→ PROBLEM TO SOLVE: Check each line of the entries below for the string "Expand"; copy every line where it appears.

AVAILABLE DATA START

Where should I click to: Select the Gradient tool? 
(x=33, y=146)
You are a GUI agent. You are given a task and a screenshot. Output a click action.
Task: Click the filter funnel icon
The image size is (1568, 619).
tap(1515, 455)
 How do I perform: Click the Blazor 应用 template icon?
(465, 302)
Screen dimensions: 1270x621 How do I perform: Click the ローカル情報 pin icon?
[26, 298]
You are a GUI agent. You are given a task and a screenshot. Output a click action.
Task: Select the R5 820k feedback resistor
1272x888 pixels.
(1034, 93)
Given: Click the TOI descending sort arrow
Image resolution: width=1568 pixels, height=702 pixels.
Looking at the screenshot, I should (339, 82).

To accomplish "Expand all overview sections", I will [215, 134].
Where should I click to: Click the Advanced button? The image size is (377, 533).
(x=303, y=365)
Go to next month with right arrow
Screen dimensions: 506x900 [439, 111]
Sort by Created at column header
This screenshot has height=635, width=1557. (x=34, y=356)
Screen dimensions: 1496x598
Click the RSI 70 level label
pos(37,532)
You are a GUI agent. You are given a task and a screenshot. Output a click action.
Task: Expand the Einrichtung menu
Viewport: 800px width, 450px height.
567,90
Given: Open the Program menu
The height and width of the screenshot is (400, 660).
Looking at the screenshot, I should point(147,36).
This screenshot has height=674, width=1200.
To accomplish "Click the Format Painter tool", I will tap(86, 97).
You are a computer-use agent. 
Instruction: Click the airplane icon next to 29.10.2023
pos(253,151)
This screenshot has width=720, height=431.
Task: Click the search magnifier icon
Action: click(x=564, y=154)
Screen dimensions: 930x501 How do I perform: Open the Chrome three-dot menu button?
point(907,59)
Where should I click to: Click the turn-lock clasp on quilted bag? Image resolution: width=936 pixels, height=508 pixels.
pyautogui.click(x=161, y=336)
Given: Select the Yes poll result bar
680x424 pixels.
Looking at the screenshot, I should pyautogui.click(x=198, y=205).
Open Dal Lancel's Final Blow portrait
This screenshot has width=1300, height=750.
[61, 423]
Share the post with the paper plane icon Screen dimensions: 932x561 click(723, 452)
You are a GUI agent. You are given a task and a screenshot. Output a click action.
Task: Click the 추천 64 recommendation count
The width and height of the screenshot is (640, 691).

AVAILABLE DATA END

→ REPLY:
To accomplish "Expand all overview sections", I will [215, 134].
Task: Expand the Einrichtung menu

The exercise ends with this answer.